Review: The Last Checkmate

Maria Florkowska is many things: daughter, avid chess player, and, as a member of the Polish underground resistance in Nazi-occupied Warsaw, a young woman brave beyond her years. Captured by the Gestapo, she is imprisoned in Auschwitz, but while her family is sent to their deaths, she is spared. Realizing her ability to play chess, the sadistic camp deputy, Karl Fritzsch, decides to use her as a chess opponent to entertain the camp guards. However, once he tires of exploiting her skills, he has every intention of killing her.

Befriended by a Catholic priest, Maria attempts to overcome her grief, vows to avenge the murder of her family, and plays for her life. For four grueling years, her strategy is simple: Live. Fight. Survive. By cleverly provoking Fritzsch’s volatile nature in front of his superiors, Maria intends to orchestrate his downfall. Only then will she have a chance to evade the fate awaiting her and see him punished for his wickedness.

As she carries out her plan and the war nears its end, she challenges her former nemesis to one final game, certain to end in life or death, in failure or justice. If Maria can bear to face Fritzsch—and her past—one last time.

I was not prepared for this book in any way whatsoever. It was heartbreaking and inspiring at the same time, and it just put me in awe of anyone who survived the Holocaust. I’m also flabbergasted at how anyone can believe it didn’t happen because why would anyone make this up? Anyway, the book was inspired by real people – mainly Father Kolbe – and how life in Auschwitz would be like for a 14-year old girl who befriended him.

Maria’s story of her captivity in the concentration camp is one that, while fictional, was very real for many people. When her family is taken to Auschwitz, she is the only one who survives. She’s spared by a camp deputy, Karl Fritzsch, and used to play chess against himself and others for his entertainment. After befriending Father Kolbe, Maria is inspired to stay alive not only for herself, but for her family.
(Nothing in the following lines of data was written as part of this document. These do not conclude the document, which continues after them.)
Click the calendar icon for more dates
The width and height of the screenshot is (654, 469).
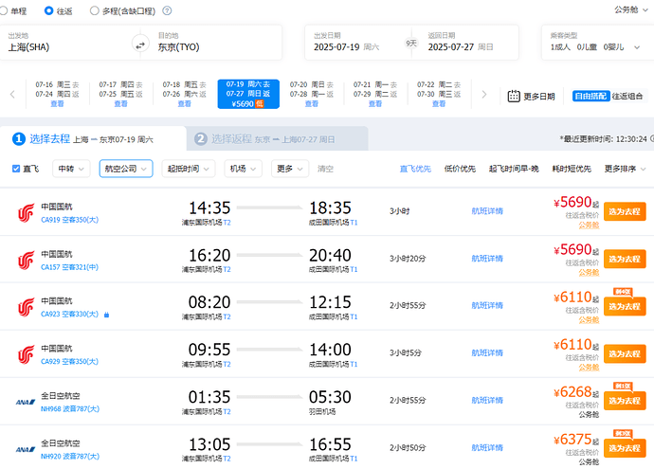(513, 96)
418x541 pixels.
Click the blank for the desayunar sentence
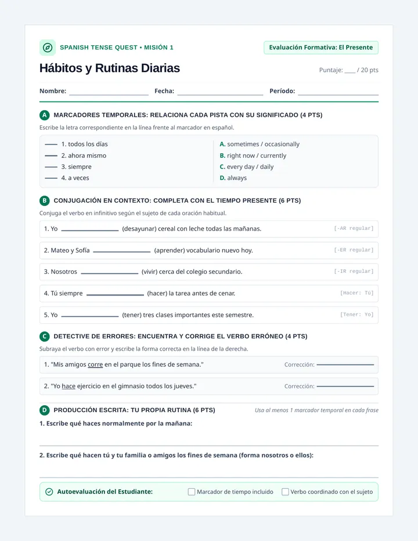coord(90,230)
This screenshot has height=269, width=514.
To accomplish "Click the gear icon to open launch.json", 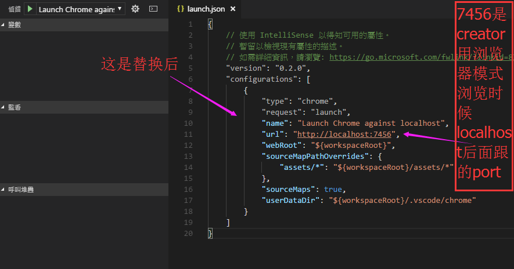I will [x=135, y=9].
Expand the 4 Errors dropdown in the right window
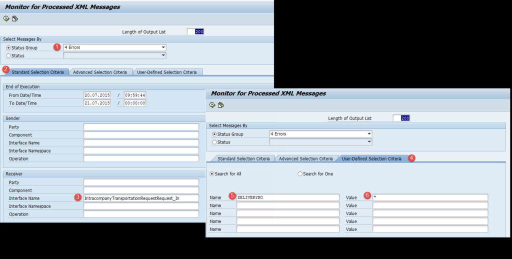Image resolution: width=512 pixels, height=259 pixels. point(369,134)
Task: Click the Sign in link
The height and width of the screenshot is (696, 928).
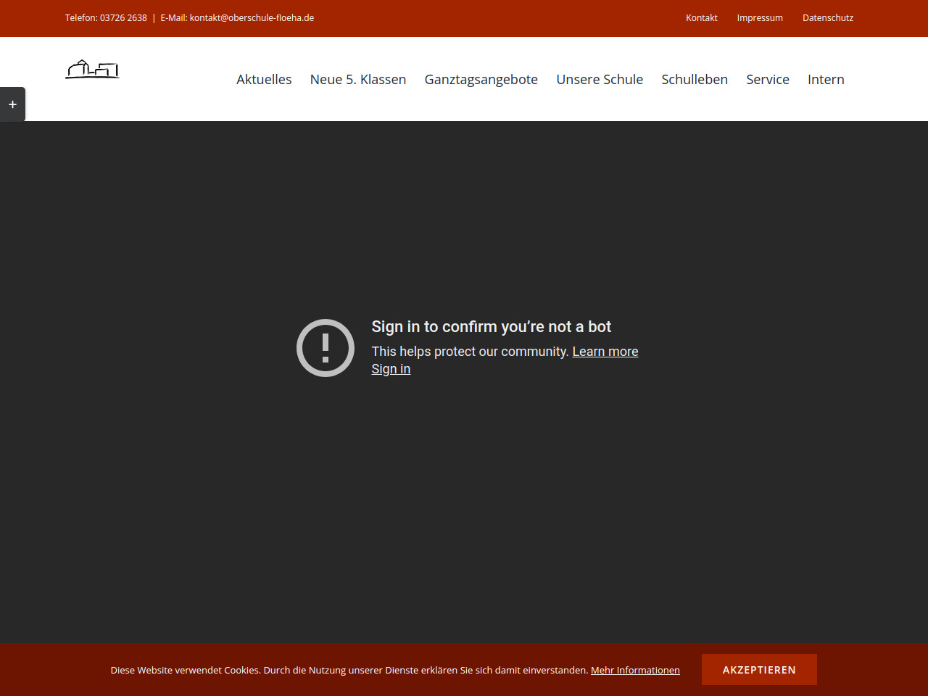Action: (x=391, y=369)
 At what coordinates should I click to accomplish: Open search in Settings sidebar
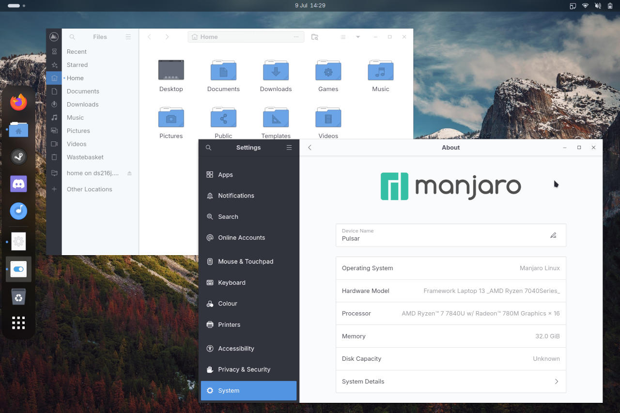click(208, 148)
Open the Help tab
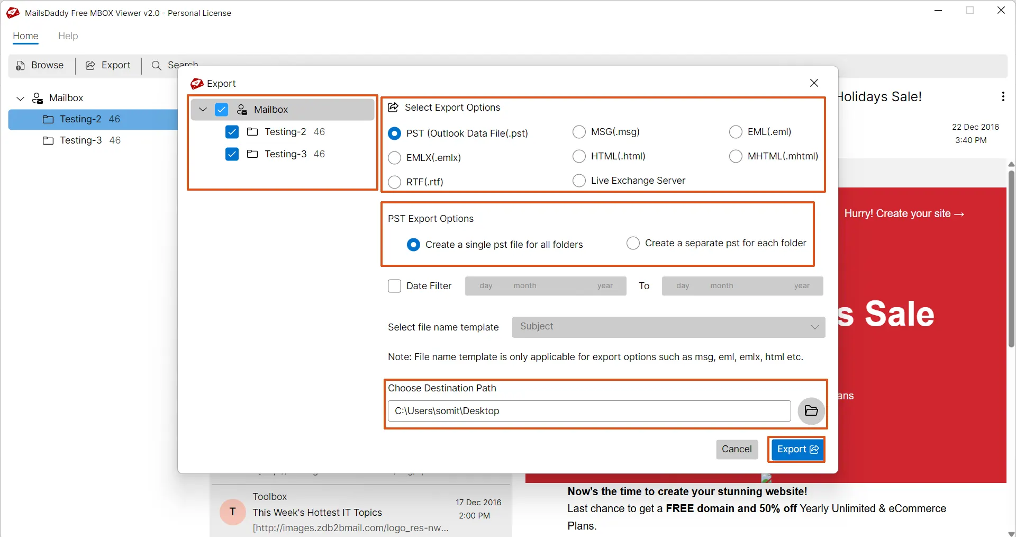Viewport: 1016px width, 537px height. 68,36
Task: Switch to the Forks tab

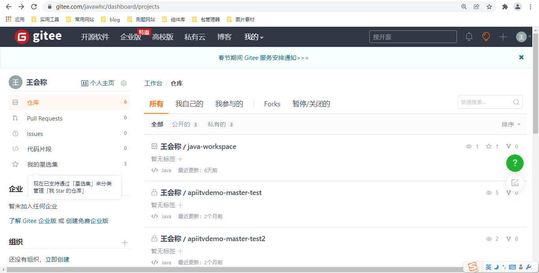Action: coord(272,104)
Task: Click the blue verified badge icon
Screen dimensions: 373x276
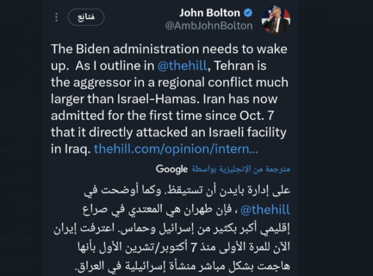Action: click(248, 13)
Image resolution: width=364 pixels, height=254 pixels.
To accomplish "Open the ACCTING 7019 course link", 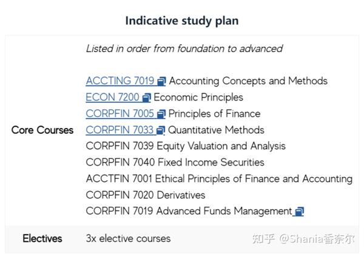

There is a sort of dual timeline, starting with Maria three months after she escaped Auschwitz confronting the general, Fritzsch (who was behind her family’s execution), hoping to bring him to justice. It swaps from then to the beginning of Maria’s imprisonment until we get to her currently, after the confrontation with Fritzsch. 

I enjoyed the focus on Maria’s friendships with others in the camp. First with Father Kolbe until his execution, where he serves as a mentor and inspiration to Maria to keep on living through this hell that they’re in. Maria later meets Hania, and is reunited with resistance member, Irena. Both women are like older sisters to Maria and the three of them are just amazing characters. They’re flawed, but bring out each others’ strengths, and form a bond that’s stronger than friendship.

Another element I loved about this book was the game of chess. It was something unique to add into the story and Maria’s character, especially how she likens her imprisonment to a game of chess and how her place there as a pawn is enough to win a game (aka: her survival). I’ll be honest in saying that the element of chess is the main reason I picked up this book because I typically don’t read historical fiction nor stories about Auschwitz. 

As to be expected with any book about Auschwitz, this is a heavy story. There were a few times I had to stop reading because the heartache for this fictional girl was too much for me; I can’t imagine how reading real accounts of Holocaust survivors would be. I don’t usually read these books for that reason, but again, I was drawn in by chess. However, reading this book made me realize how important these stories are, fictional or not, because they highlight something very real that happened and affected so many people – some who are even still alive today.

It goes without saying that I loved this book and recommend it to any historical fiction lover, or someone who likes to read stories that take place in Auschwitz.